#### [Instruction 1]
Extract each line of the records below that contains the string "screenshot", matching case exactly.

======== Provided passage ========

October 29, 2017


No, the Legislature is not being called back into session; however, that doesn’t necessarily mean all is quiet on the legislative front. Two events happened last week that could have a noticeable impact on the 2019 legislative session—one was expected, the other was not.

Announcement by Speaker of the House Joe Straus

The unexpected announcement by Speaker Joe Straus that he would not be running for re-election in 2018 is the event that attracted most of the attention. For the first time in 10 years, there will be a new Speaker of the House in 2019. The ultimate impact of the Speaker’s decision remains to be seen, but the jockeying for position to succeed him has already begun.

Release of Interim Charges

Almost lost in the shuffle last week was the release of interim charges for the House and Senate. As you know, the Speaker of the House and the Lieutenant Governor typically issue interim charges in which legislative committees are asked to study various issues in preparation for the next session. Speaker Straus and Lt. Governor Patrick issued several interim charges for the House (Charges) and Senate (Charges: Part 1 Part 2) . There are numerous charges covering a variety of topics. Those who are interested in perusing the entire list of current charges for each chamber can click on the links above. There are several noteworthy charges relating to the civil justice system, including the following:

  • Senate Committee on State Affairs

    • Court Fees: Examine the structure of court fees and make recommendations to ensure statutory filing fees and court costs are appropriate and justified. Provide recommendations for proper agency oversight of fee collection.

    • Campus Free Speech: Ascertain any restrictions on Freedom of Speech rights that Texas students face in expressing their views on campus along with freedoms of the press, religion, and assembly. Recommend policy changes that protect First Amendment rights and enhance the free speech environment on campus.

    • Religious Liberty: Monitor the implementation of legislation that protects citizens' religious freedoms, including Senate Bill 24 (sermon safeguard) and House Bill 555 (religious liberty of county clerks), and make recommendations for any legislation needed to ensure that citizens' religious freedoms are not eroded by local ordinances or state or federal law.

  • House Committee on Business and Industry

    • Consumer Rights and Protection Laws: Review all existing law concerning consumer rights and protections, including but not limited to statutes that address deceptive practices, landlord/tenant agreements, and homeowner/contractor disputes; determine whether the provisions offer adequate guidance and protections in disaster and recovery situations.

  • House Committee on Judiciary and Civil Jurisprudence

    • Non-Traditional Methods of Resolving Legal Disputes: Examine the increasing use of non-traditional methods of resolving legal disputes and interacting with the legal system, and the implications of this trend both for the parties involved and the legal system as a whole. Include an examination of the availability and use of self-help resources, recent efforts by the Legislature and courts to increase access to justice for unrepresented litigants, and the use of online dispute resolution.

======== Provided material ========

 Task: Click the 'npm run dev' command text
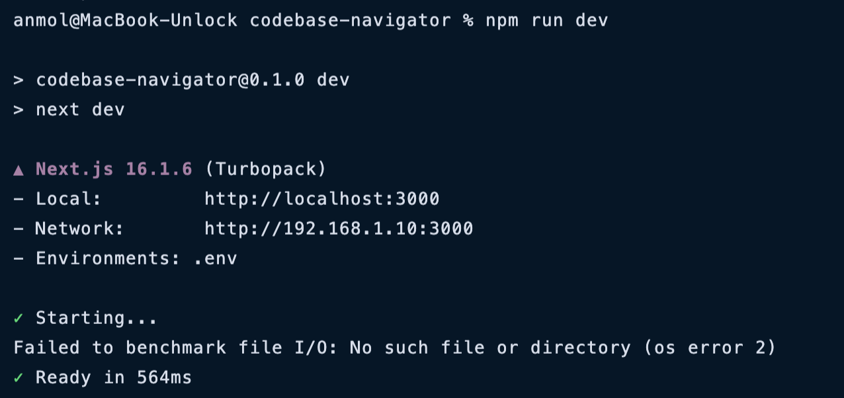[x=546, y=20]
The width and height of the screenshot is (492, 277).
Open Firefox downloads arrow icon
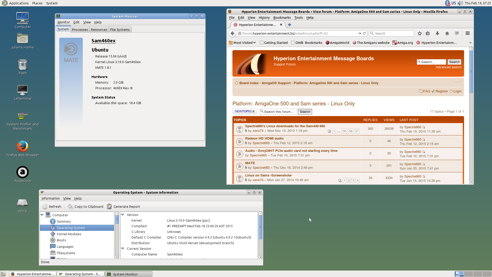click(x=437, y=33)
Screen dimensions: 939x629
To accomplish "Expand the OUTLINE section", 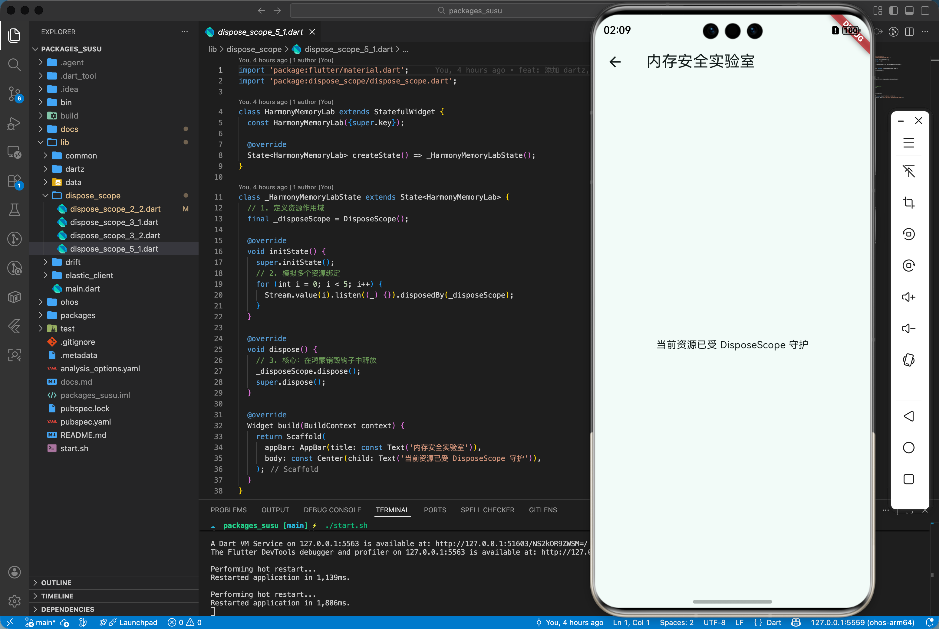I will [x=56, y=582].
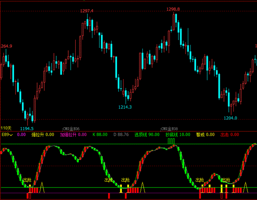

========

#### [Instruction 2]
Supply the next part of the passage on the legislative interim charges, beginning after its last sentence.

#### [Task response 1]
The width and height of the screenshot is (492, 277).

#### [Task response 2]
    • Fee Statutes: Evaluate the statutes prescribing fees in civil and criminal matters, and examine opportunities to simplify and improve the fee structure. Identify fees that may be challenged on grounds similar to those raised in Salinas v. Texas (Tex. Crim. App., March 8, 2017), and recommend any necessary changes. [Note: For those interested in the Salinas case, here are links to the opinions: Majority Opinion Concurring Opinion Dissenting Opinion No. 1 Dissenting Opinion No. 2.]

    • Specialty Courts: Study the increased use of specialty courts across the state. Examine the role these courts play in the judicial system and recommend improvements to ensure they continue to be appropriately and successfully utilized.

    • Jurisdictional Thresholds of Texas Trial Courts: Examine the jurisdictional thresholds of the justice, county, and district courts, including how these limits and other factors impact the caseload of the courts. Study possible improvements in the efficient organization and operation of the court system.

    • Statewide Electronic Court Record Database: Monitor the implementation of the statewide electronic database of court records ("re:SearchTX").

Any committee reports on the interim charges will be published prior to the start of the 2019 legislative session. As usual, I’ll monitor the Legislature and advise everyone if/when additional charges are issued, hearings are scheduled, and final reports are released to the public.

Joint Interim Committee to Study State Judicial Salaries

Earlier this month, pursuant to SCR 57 (resolution to appoint a joint interim committee to study the creation of a formula to calculate state judicial salaries), Lt. Governor Patrick appointed the following senators to serve on the committee:

Joan Huffman (R - Houston), Chair

Juan "Chuy" Hinojosa (D - McAllen)

Brian Birdwell (R - Granbury)

Sylvia Garcia (D - Houston)

Bryan Hughes (R - Mineola)

If you have any questions about these topics or any other matter that comes to mind, feel free to contact me. If I do not know the answer to your questions, I’ll do my best to find someone who does.


Jerry Bullard

Co-Chair, Legislative Liaison Committee

State Bar of Texas Appellate Section

Jerry D. Bullard*
Adams, Lynch & Loftin, P.C.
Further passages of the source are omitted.